Le décès d’un enfant en Chine remet la thérapie génique au centre du débat, en particulier sur la question du rapport entre innovation médicale et sécurité des patients. Dans ce contexte, le Pr Cédric Hermans, hématologue aux Cliniques universitaires Saint-Luc, revient sur les promesses de cette approche, mais aussi sur les précautions indispensables lorsqu’un événement grave survient.

Son analyse invite d’abord à la prudence. À distance, et sans accès à l’ensemble du dossier médical, il est difficile de conclure à une prise de risque inconsidérée ou à une faute médicale. Ce type d’affaire exige une évaluation rigoureuse des circonstances, du protocole utilisé et de l’état du patient, avant de tirer des conclusions générales sur la méthode elle-même.

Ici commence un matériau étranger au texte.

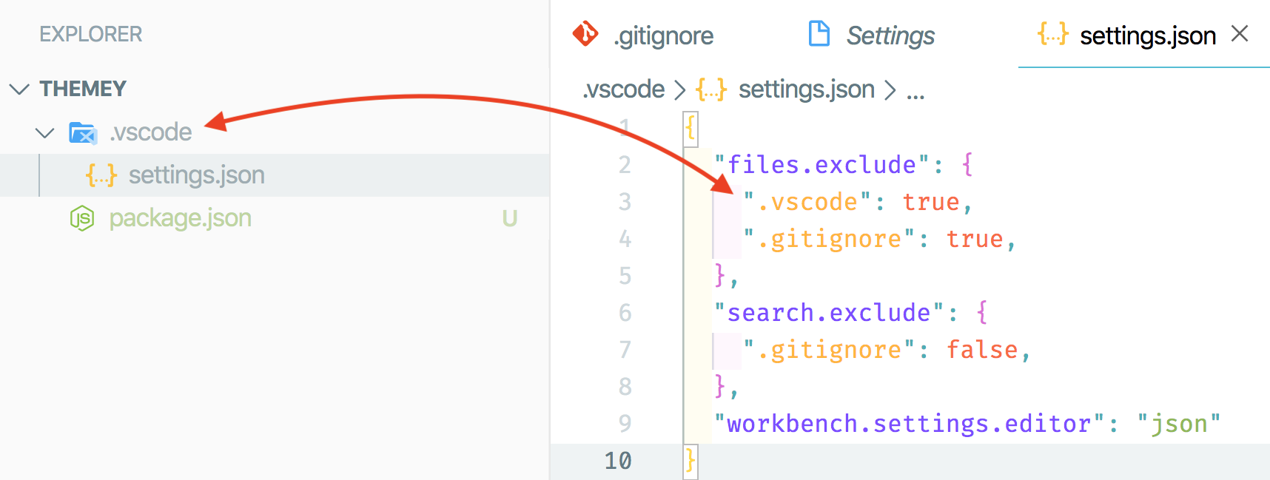Click the Node.js icon beside package.json
This screenshot has width=1270, height=480.
coord(83,218)
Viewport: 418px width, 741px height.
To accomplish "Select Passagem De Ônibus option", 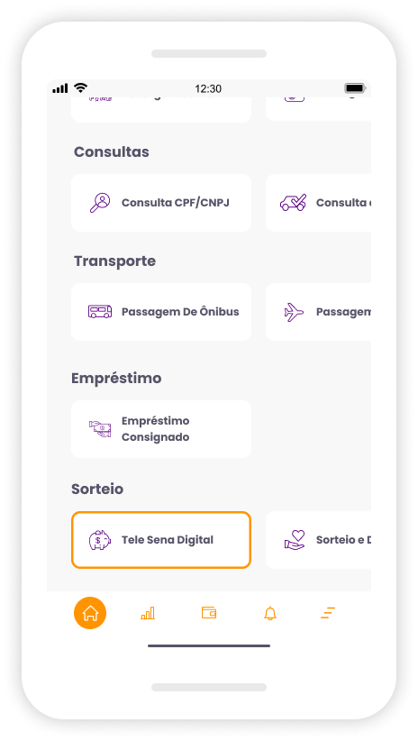I will pyautogui.click(x=161, y=312).
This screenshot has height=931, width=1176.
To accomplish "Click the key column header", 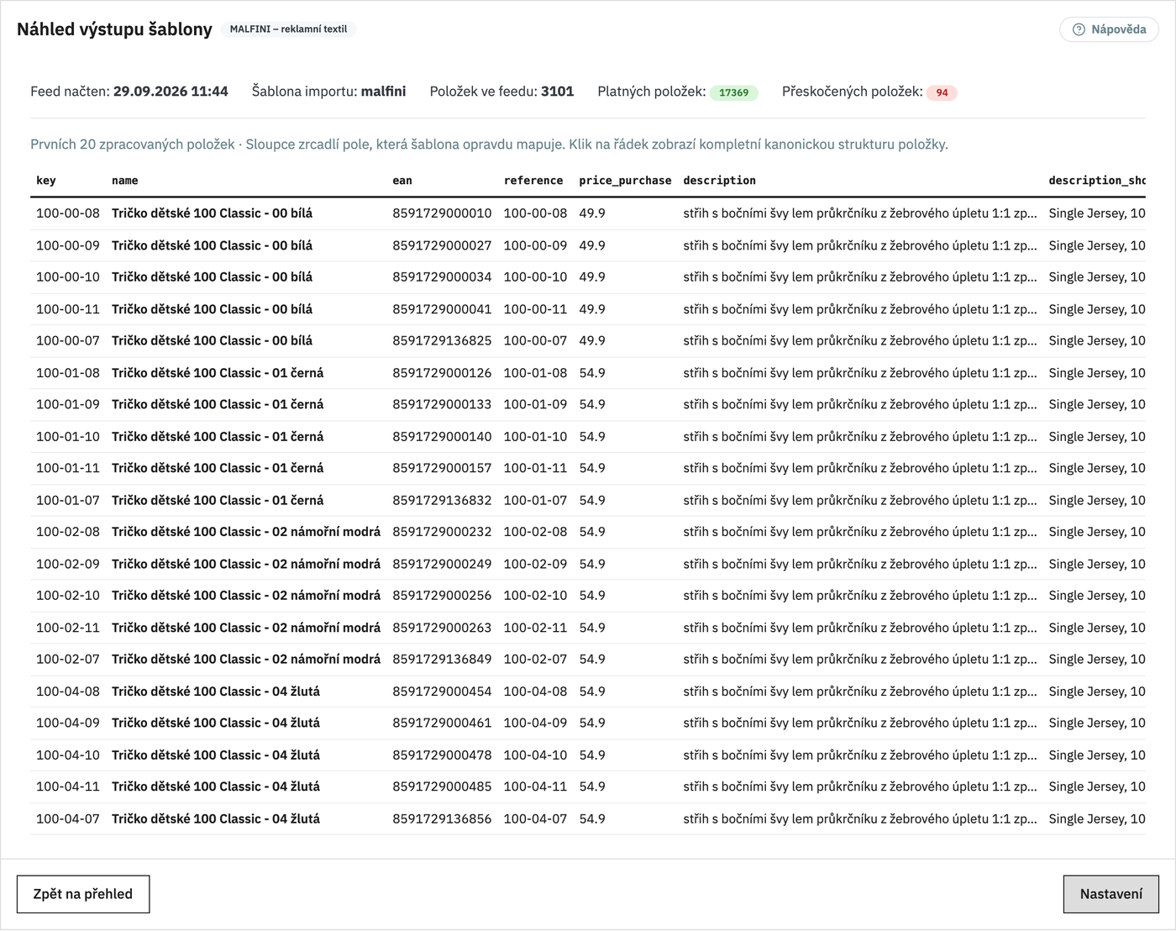I will click(x=46, y=181).
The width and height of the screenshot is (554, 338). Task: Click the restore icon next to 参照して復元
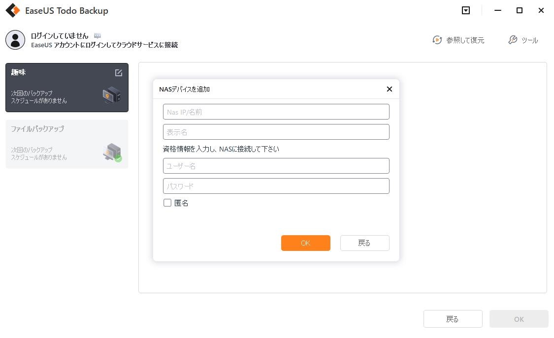point(437,40)
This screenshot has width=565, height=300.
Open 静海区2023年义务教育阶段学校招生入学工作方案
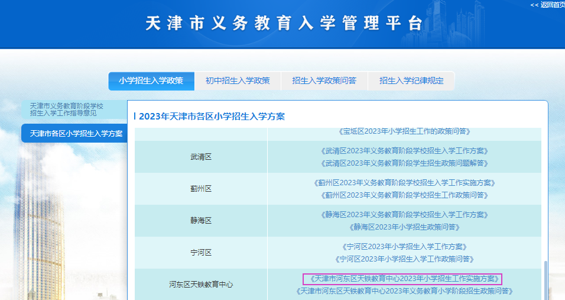coord(404,215)
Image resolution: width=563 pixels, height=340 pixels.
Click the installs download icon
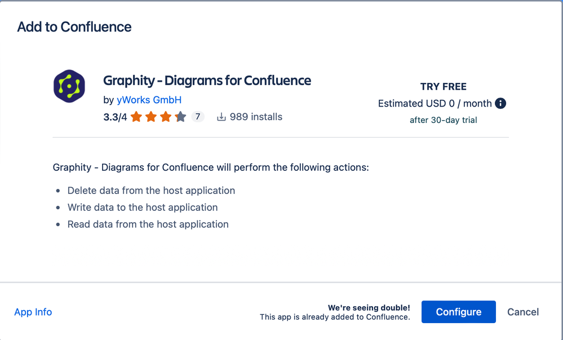[221, 117]
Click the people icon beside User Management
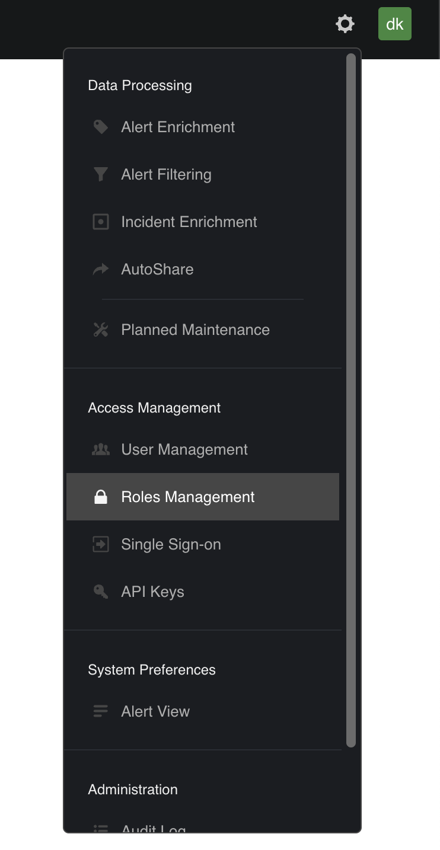The image size is (440, 850). [x=100, y=449]
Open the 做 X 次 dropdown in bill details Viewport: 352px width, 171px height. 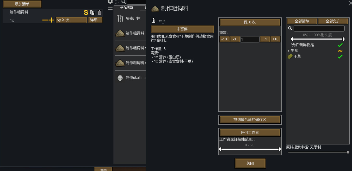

La thérapie génique n’en demeure pas moins un domaine qui a déjà montré des résultats remarquables dans plusieurs maladies rares. Ces avancées nourrissent de grands espoirs, notamment lorsque les traitements classiques restent limités. L’enjeu est donc de ne pas confondre un cas dramatique, qui doit être analysé avec sérieux, et le potentiel réel d’une stratégie thérapeutique en plein développement.

L’épisode rappelle surtout que les progrès médicaux s’accompagnent toujours de limites, de risques et d’une surveillance stricte. Pour les spécialistes, la thérapie génique reste une voie majeure de la médecine moderne, mais son développement doit s’appuyer sur des règles exigeantes, une évaluation scientifique solide et une information claire sur les bénéfices comme sur les incertitudes.